Christian.—Yes, but with this load I do not seem to care for them as I did; and, in truth, I feel as if I had none.

Worldly Wiseman.—Will you hear me if I speak my mind to you?

Christian.—If what you say be good, I will, for I stand much in need of help.

Worldly Wiseman.—I would urge you then, with all speed, to get rid of your load; for you will not be at rest till then.

Christian.—That is just what I seek to do. But there is no man in our land who can take if off me.

Worldly Wiseman.—Who bade you go this way to be rid of it?

Christian.—One that I took to be a great and true man; his name is Evangelist.

Worldly Wiseman.—Hark at what I say: there is no worse way in the world than that which he has sent you, and that you will find if you take him for your guide. In this short time you have met with bad luck, for I see the mud of the Slough of Despond is on your coat. Hear me, for I have seen more of the world than you; in the way you go, you will meet with pain, woe, thirst, the sword too,—in a word, death! Take no heed of what Evangelist tells you.

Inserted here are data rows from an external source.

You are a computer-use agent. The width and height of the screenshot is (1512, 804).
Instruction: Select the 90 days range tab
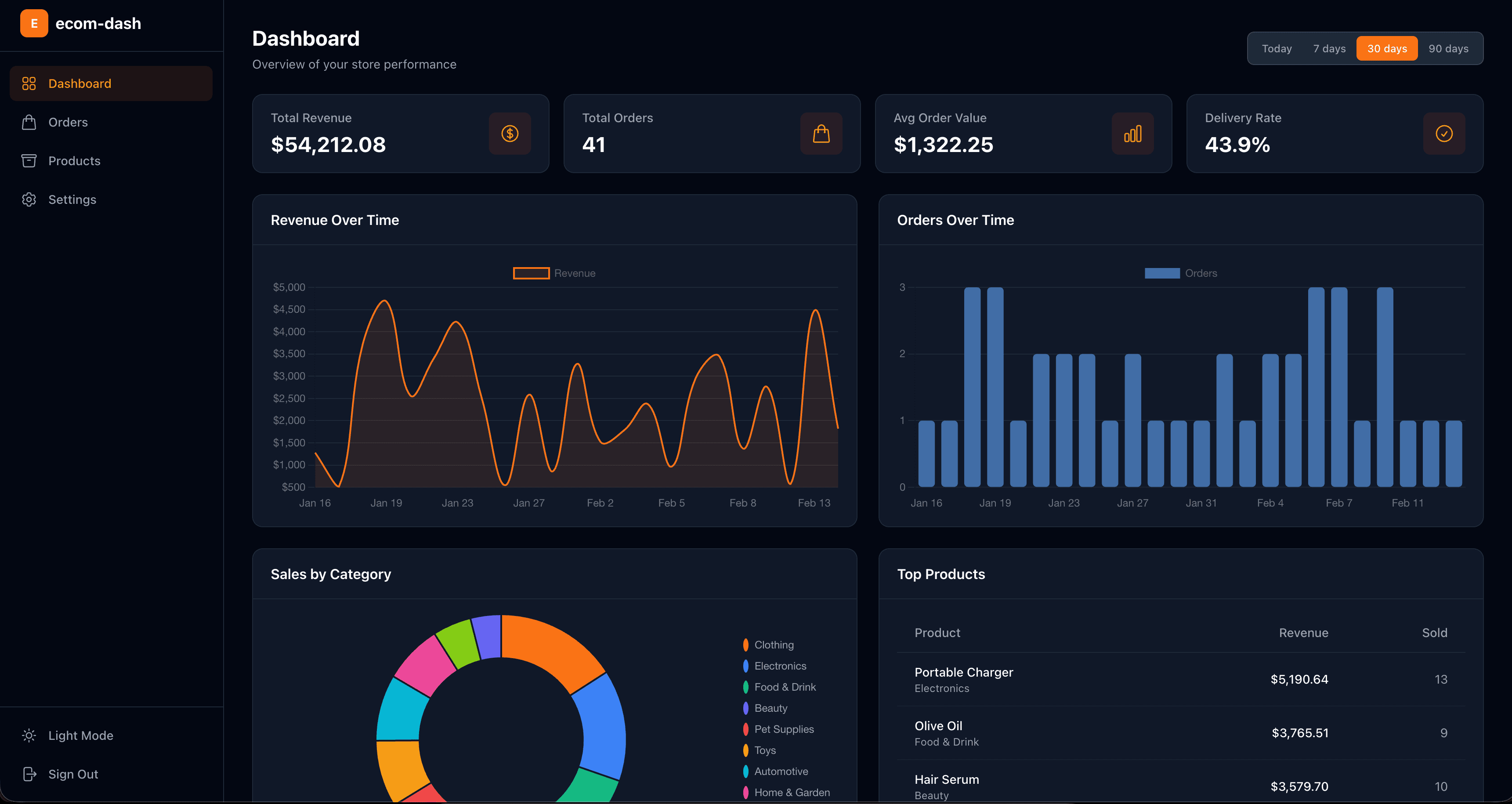[x=1448, y=49]
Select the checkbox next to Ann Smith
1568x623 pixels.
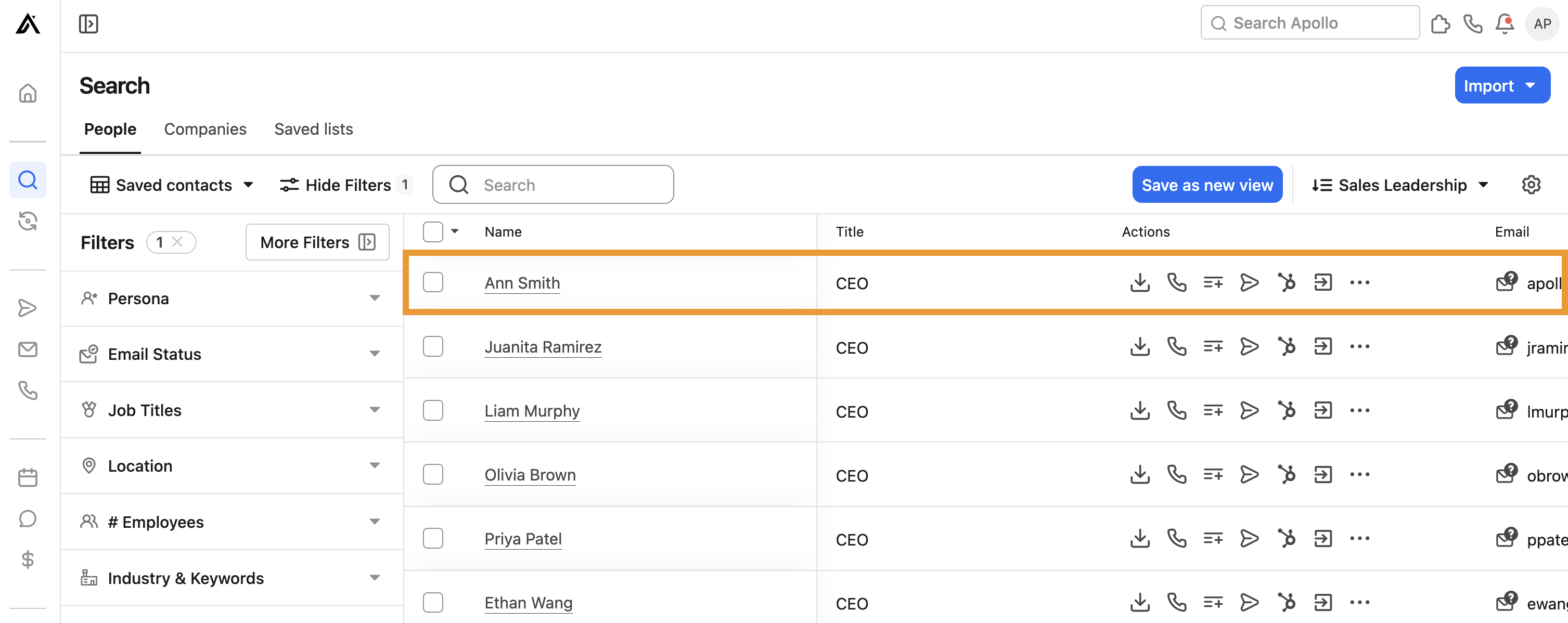433,282
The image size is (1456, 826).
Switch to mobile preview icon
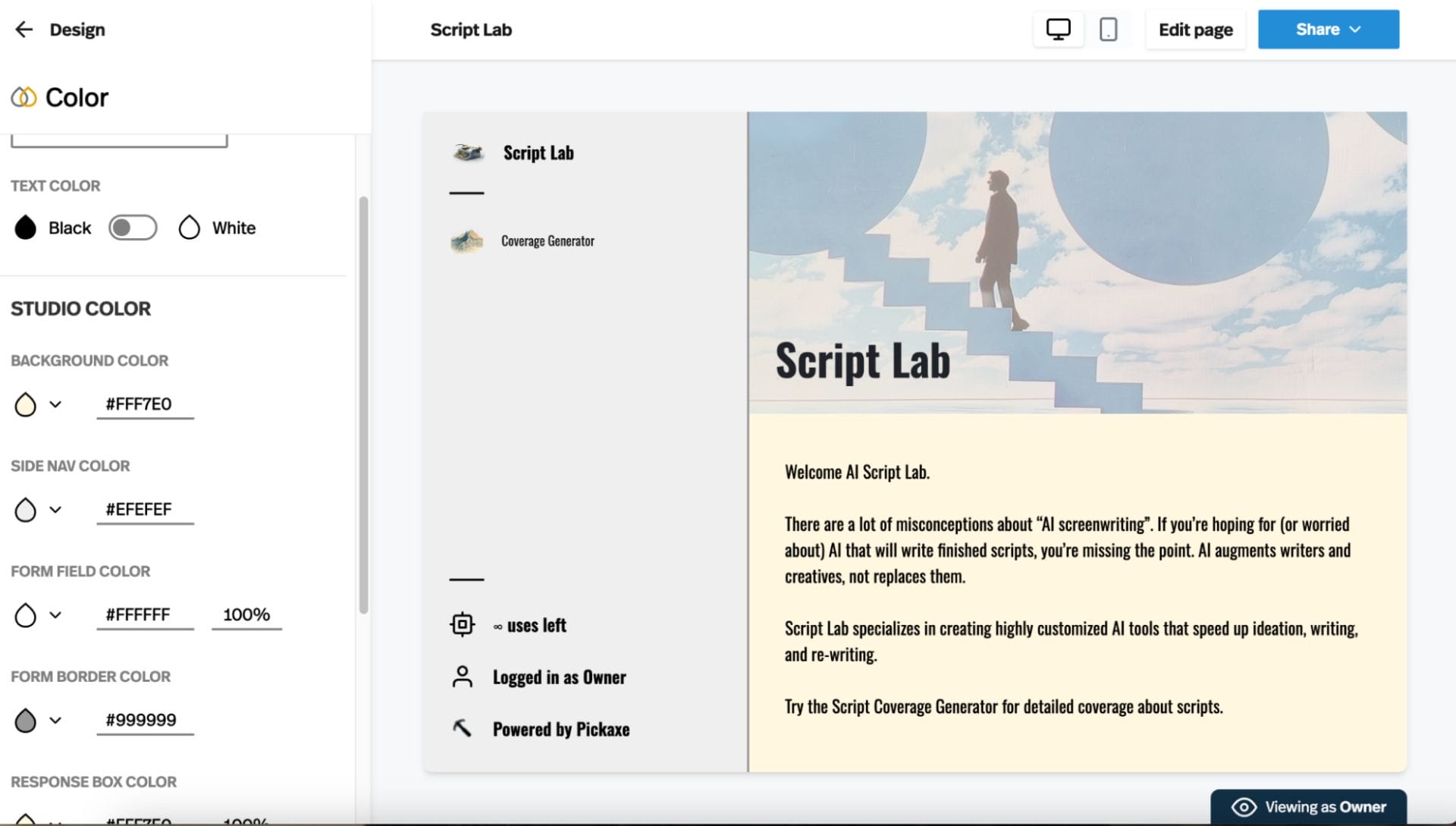(x=1108, y=30)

Christian.—Why, Sir, this load on my back is worse to me than all those things which you speak of; nay, I care not what I meet with in the way, if I can but get rid of my load.

Worldly Wiseman.—How did you come by it at first?

Christian.—Why, I read this book.

Worldly Wiseman.—Like more weak men I know, who aim at things too high for them you have lost heart, and run in the dark at great risk, to gain you know not what.

Christian.—I know what I would gain, it is ease for my load.

Worldly Wiseman.—But why will you seek for ease thus, when I could put you in the way to aid it where there would be no risk; and the cure is at hand.

Christian.—Pray, Sir, tell me what that way is.